■ **GIVEN REQUEST**
Express the text lines of the entries below as a JSON list of strings, with one string per line, omitting blank lines and the pictures.

■ **WORKING DATA**
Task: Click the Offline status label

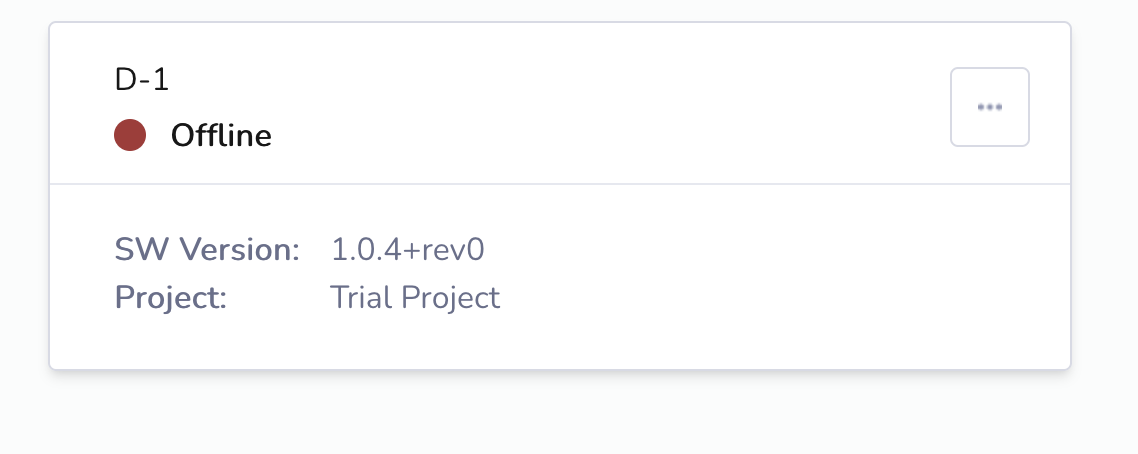Action: click(x=221, y=136)
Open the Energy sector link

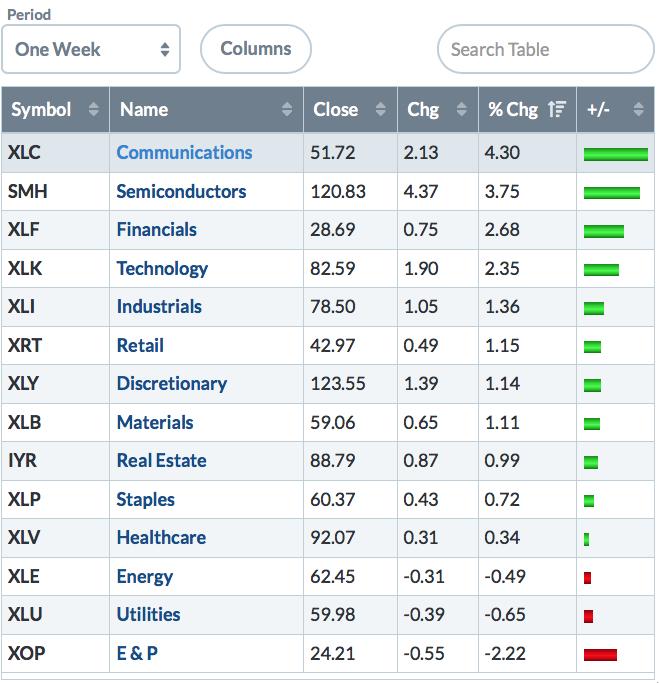pos(145,576)
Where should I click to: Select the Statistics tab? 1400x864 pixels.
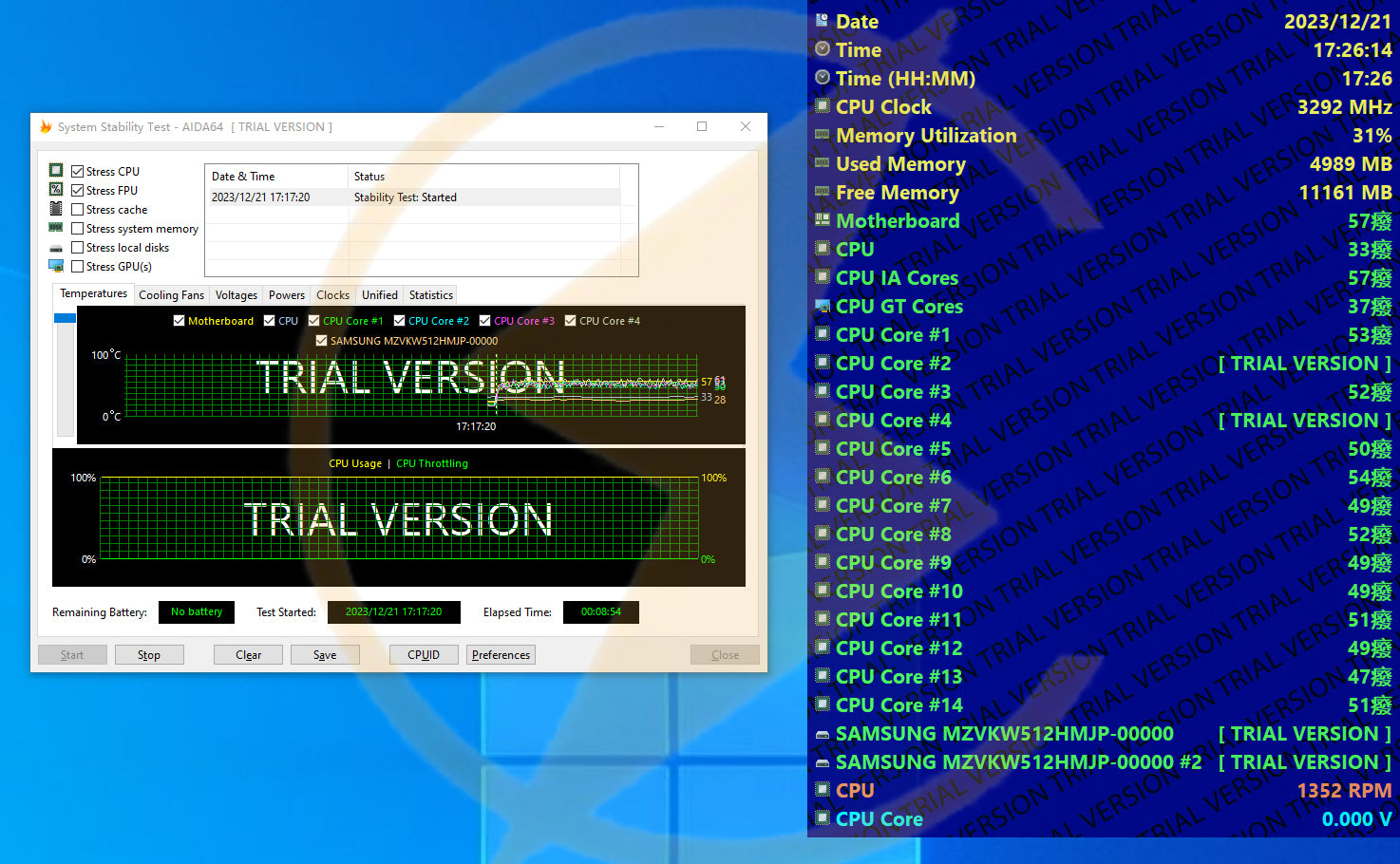pyautogui.click(x=430, y=295)
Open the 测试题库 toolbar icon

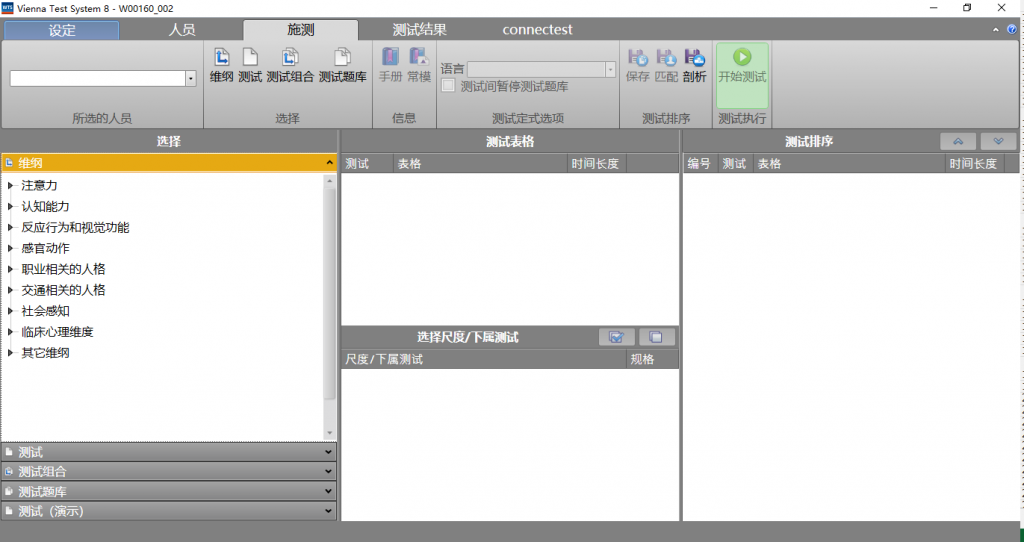click(342, 65)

■ **TASK RESPONSE**
[
  "Task: Click the Offline status label",
  "Action: click(x=221, y=136)",
  "Open the Energy sector link",
  "pos(145,576)",
  "Where should I click to: Select the Statistics tab? 1400x864 pixels.",
  "pyautogui.click(x=430, y=295)",
  "Open the 测试题库 toolbar icon",
  "click(342, 65)"
]